Il n’y a rien à comprendre, aucune logique pour expliquer et comprendre ton geste irrationnel. Tu as simplement perdu le contrôle de toi-même, désinhibé par ta consommation exceptionnelle d’alcool lors de ton repas du midi. Tu as beau rejeter ta faute sur le vin, au fond, une petite partie de toi c’est que ce n’est qu’une excuse, mais ça te convient. Cette petite part en toi sait que tu l’as embrassé parce que sur le moment, tu en avais envie. L’alcool t’as juste permis de t’autoriser cet écart de conduite que tu ne te serais jamais permis en étant sobre.
Naveen a tenté de justifier le fait qu’il t’ait repoussé, pourtant il n’avait pas à le faire. Et puis, dans un sens, tu es surtout soulagé qu’il est réagi comme ça sur le moment. Pour lui, embrasser un homme n’a jamais été envisagé ou envisageable. Et malgré l’humiliation que tu lui as infligé, et que tu t’es infligé également, tu es soulagé oui. Parce que tu n’as jamais été capable d’assumer ton attirance pour certains hommes. Tu n’en ai simplement pas capable encore maintenant. Tu te serais sans doute trouver encore plus dépassé s’il avait accepté ton geste et s’il y avait répondu. Et tu t’en serais voulu d’avoir à lui dire exactement la même chose qu’il vient de te dire simplement parce que tu n’assumes pas ta bisexualité. Tu as toujours laissé entendre que tu étais attiré par les femmes, cachant volontairement à tous l’autre facette de toi. Tu n’es pas sur de supporter qu’on puisse avoir de toi, l’image d’un homosexuel. Alors après un soupir de soulagement, tu lui rétorques :
« - Ne vous méprenez pas ! Je ne suis pas gay ! » te sens-tu obligé de dire
« C’est juste que… J’ignorais que je ne tenais pas l’alcool, et j’ignorais que ça me ferait faire n’importe quoi. » te justifies-tu, te voilant encore une fois la face.
*-*-*-*
Dans le taxi, le silence s’installe, coupé par le bruit de la musique retranscrite par la radio. Tu n’écoutes pas vraiment les chansons qui y sont diffusées, tu termines de cuver dans ton coin en regardant le paysage, plongé dans tes pensées. Malgré toute ta volonté, tu ne cesses de te remémorer la sensation de tes lèvres sur les siennes, si court l’instant fut-il. C’est la première fois que tu embrasses un homme, et ça te perturbe aussi malgré tout. Tu n’acceptes pas ton geste, pourtant, une part de toi désir recommencer. Cette part que tu t’empresses d’enterrer au fond de ta tête, refusant de la laisser s’exprimer à nouveau.

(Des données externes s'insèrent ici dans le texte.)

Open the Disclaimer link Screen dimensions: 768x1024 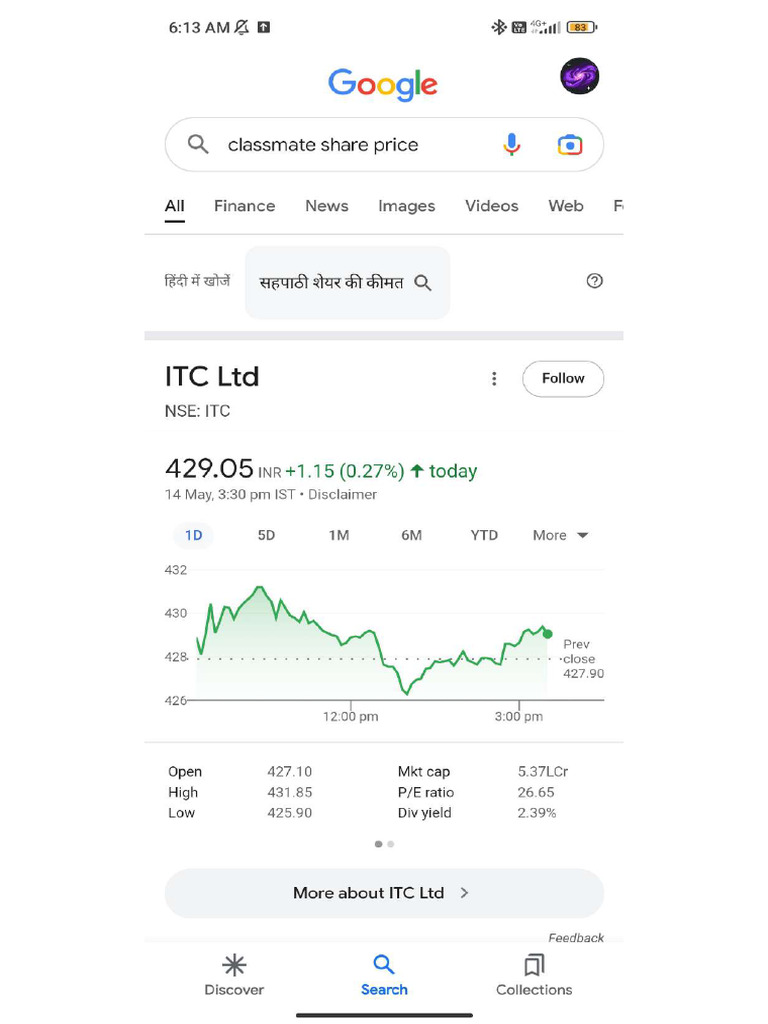pos(343,495)
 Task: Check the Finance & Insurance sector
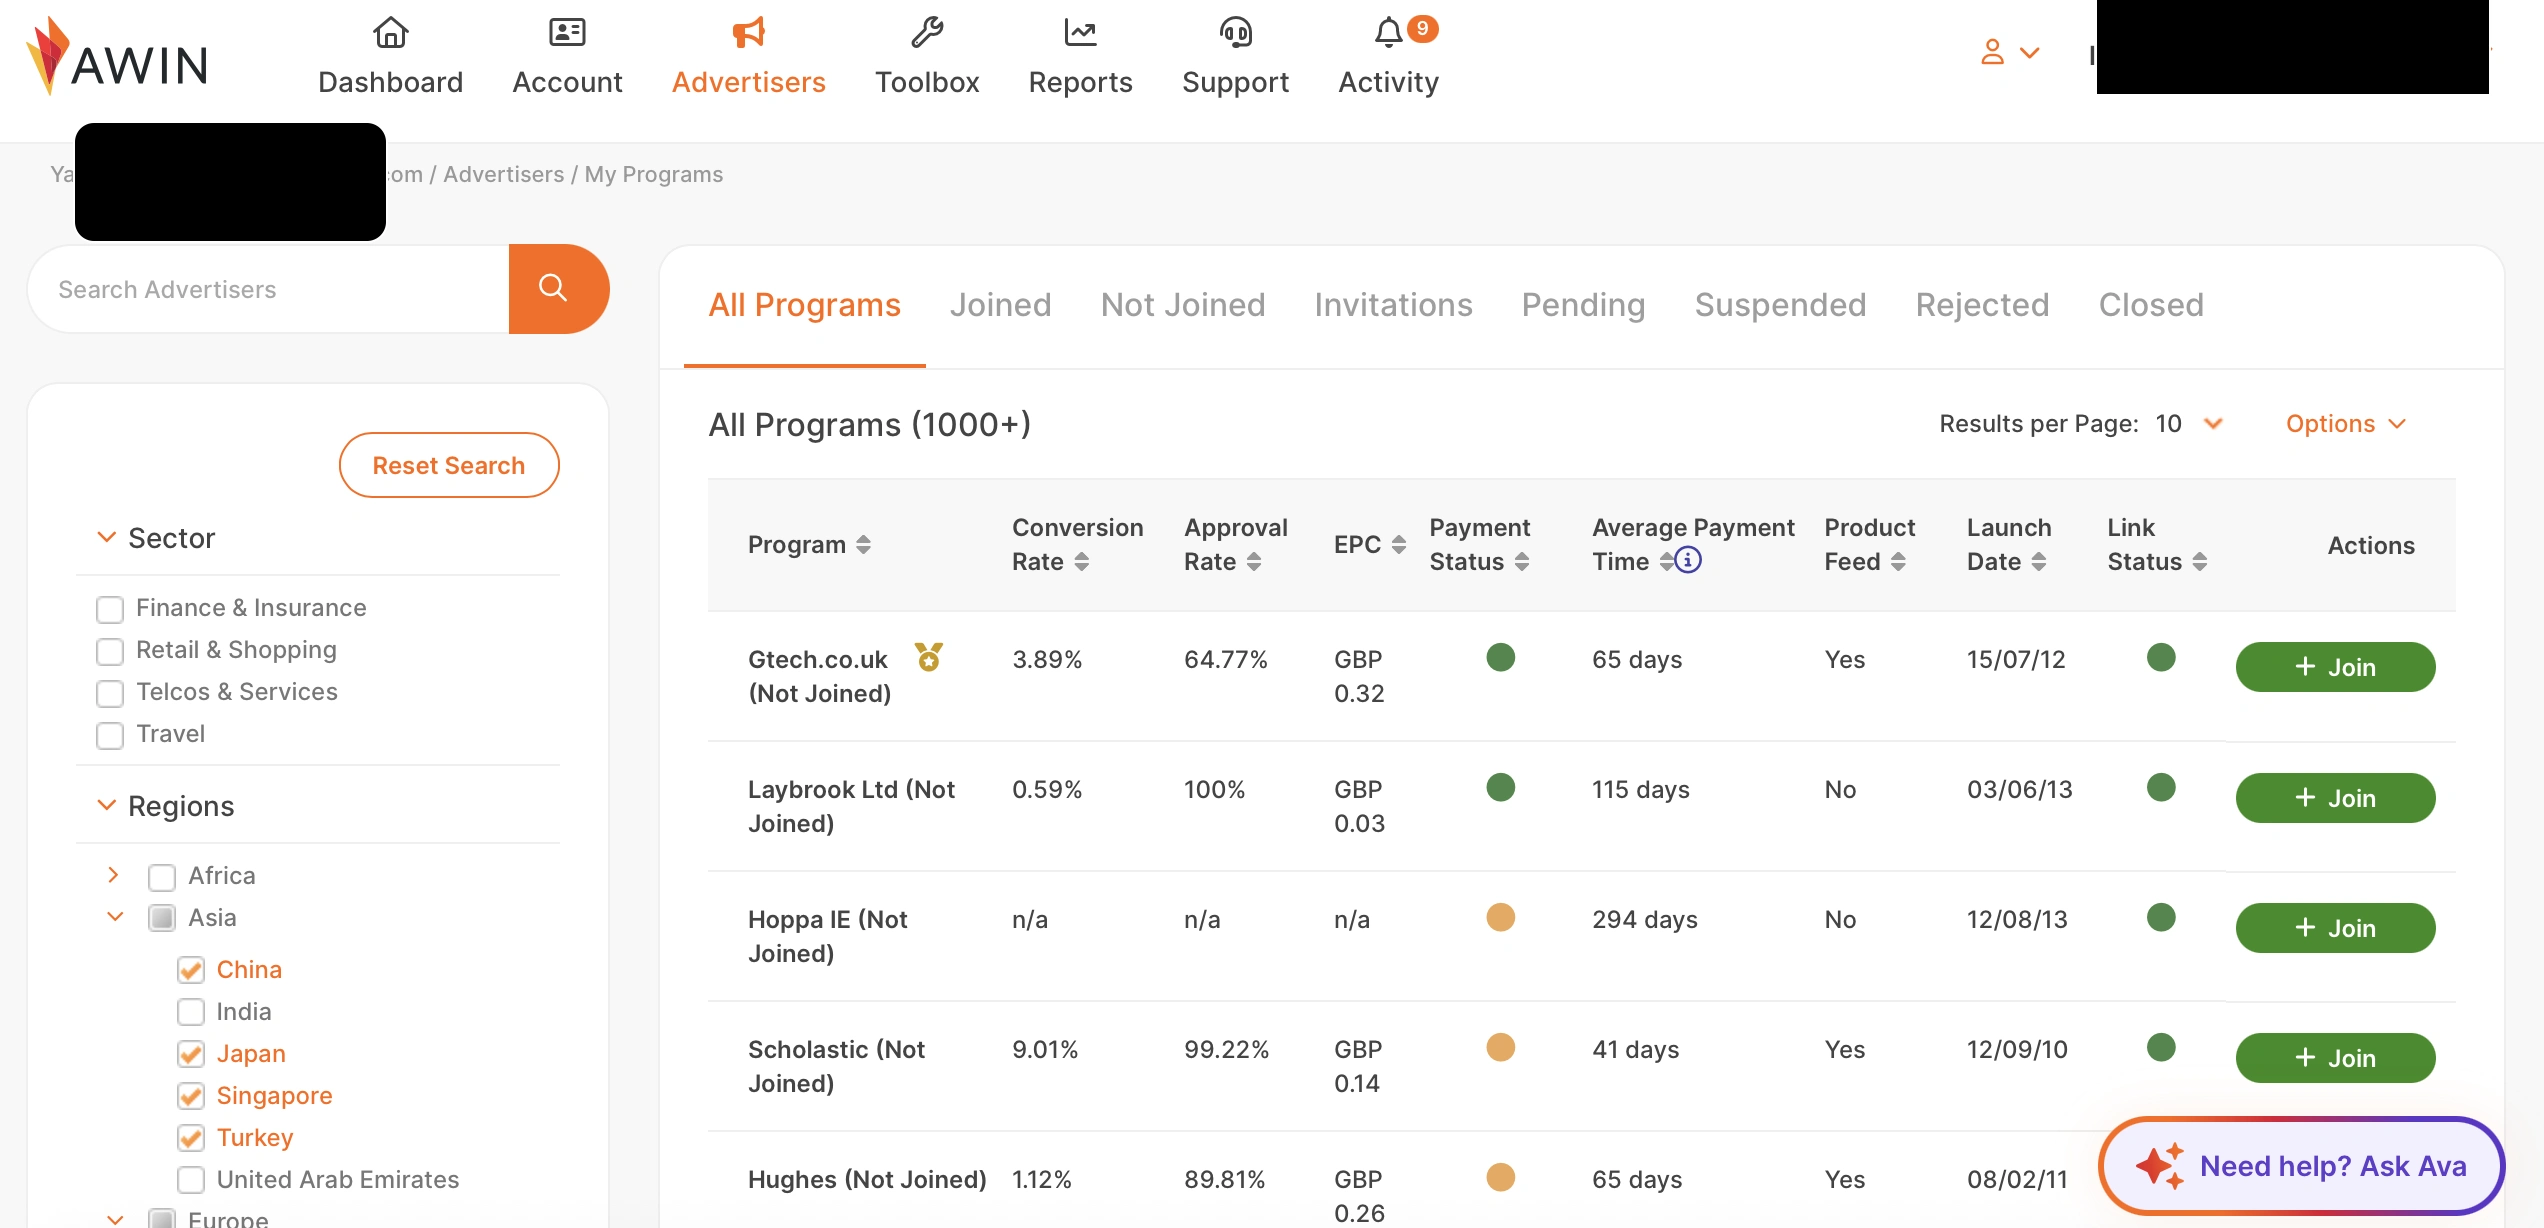tap(110, 609)
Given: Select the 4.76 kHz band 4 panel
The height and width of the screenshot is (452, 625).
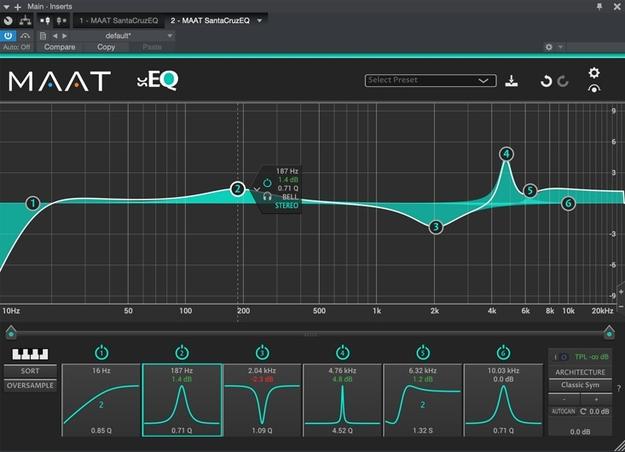Looking at the screenshot, I should tap(342, 400).
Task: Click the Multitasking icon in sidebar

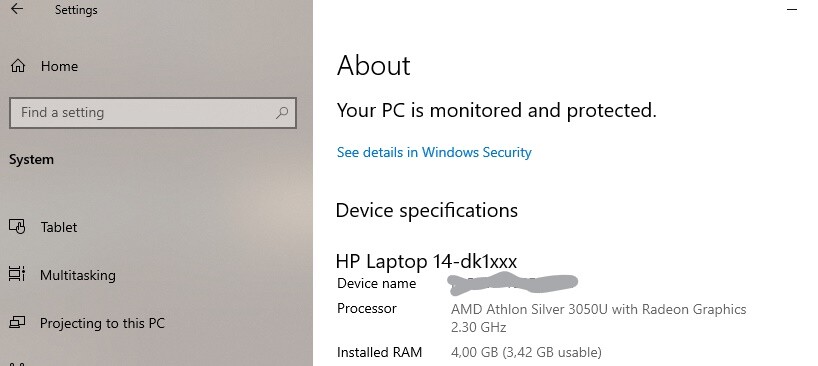Action: click(x=17, y=274)
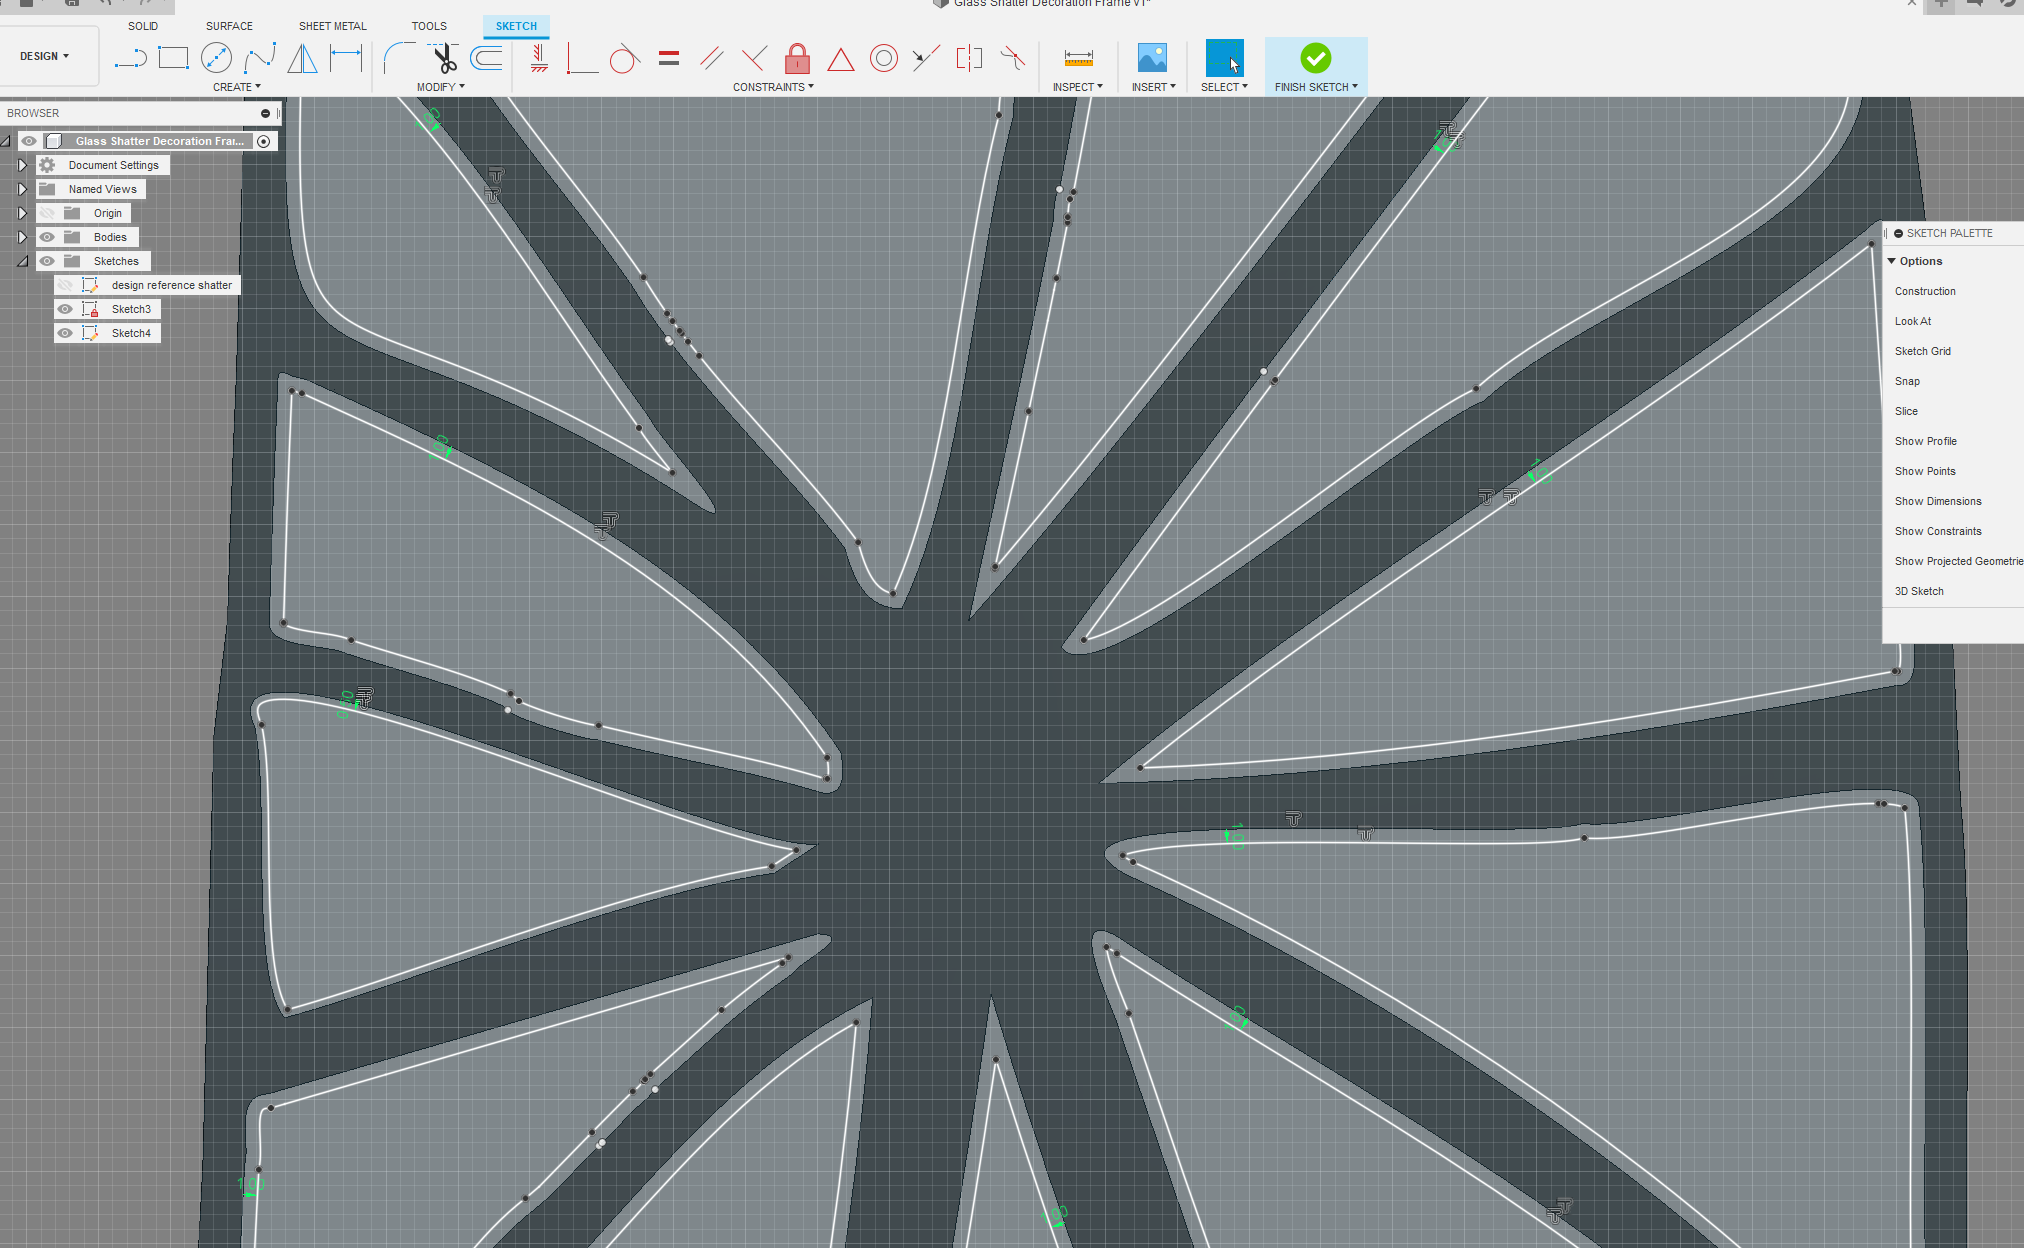
Task: Select Sketch4 in the browser tree
Action: 131,332
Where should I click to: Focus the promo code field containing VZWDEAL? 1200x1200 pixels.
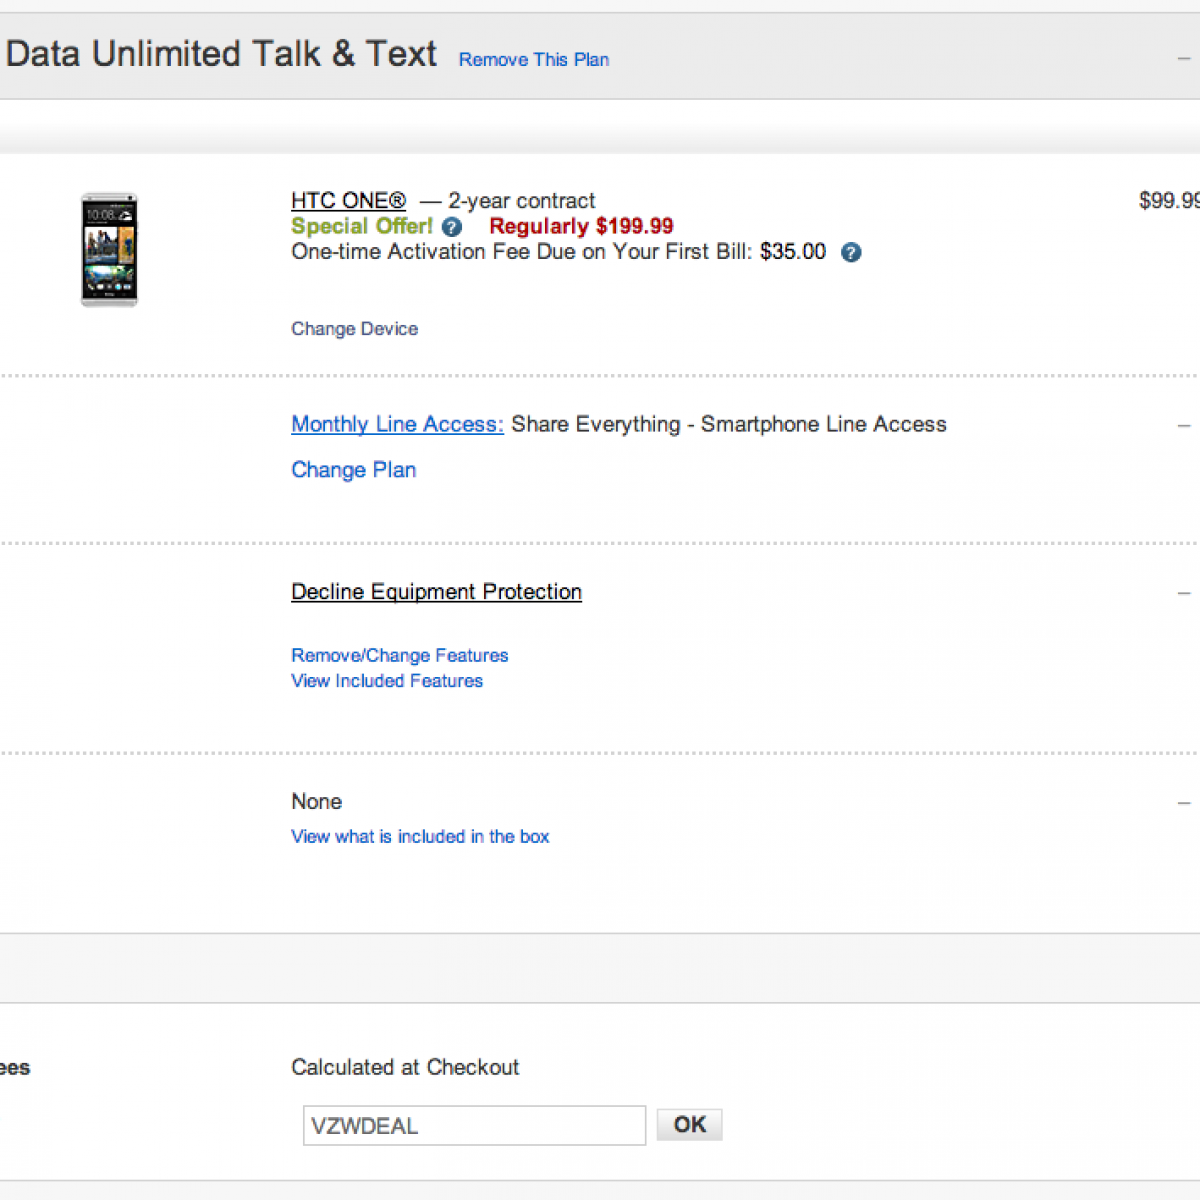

Enfin, après une heure interminable, le taxi se gare devant la maison et Naveen annonce le prix. Tu t’attendais à un montant similaire, t’étant renseigné sur le sujet avant de le commander. Tu as tout prévu, à l’avance, même plus que nécessaire. Pourtant, tu n’aimes pas te trimballer avec de grosses sommes sur toi, mais là c’est exceptionnel. La veille tu es passé à la banque ce qui te permet de sortir une liasse imposante rapidement.
Tu comptes rapidement les billets et tu lui tends la somme de six cent cinquante dollars.
« Gardez la monnaie » ça n’effacera pas l’affront que tu lui as fais quelques heures plus tôt, mais au moins, ça remboursera le café.
« Bonne fin de journée, et merci » Aussitôt après, tu t’élances vers la maison pour t’y réfugier, te cacher. C’est l’heure pour vos routes de se séparer.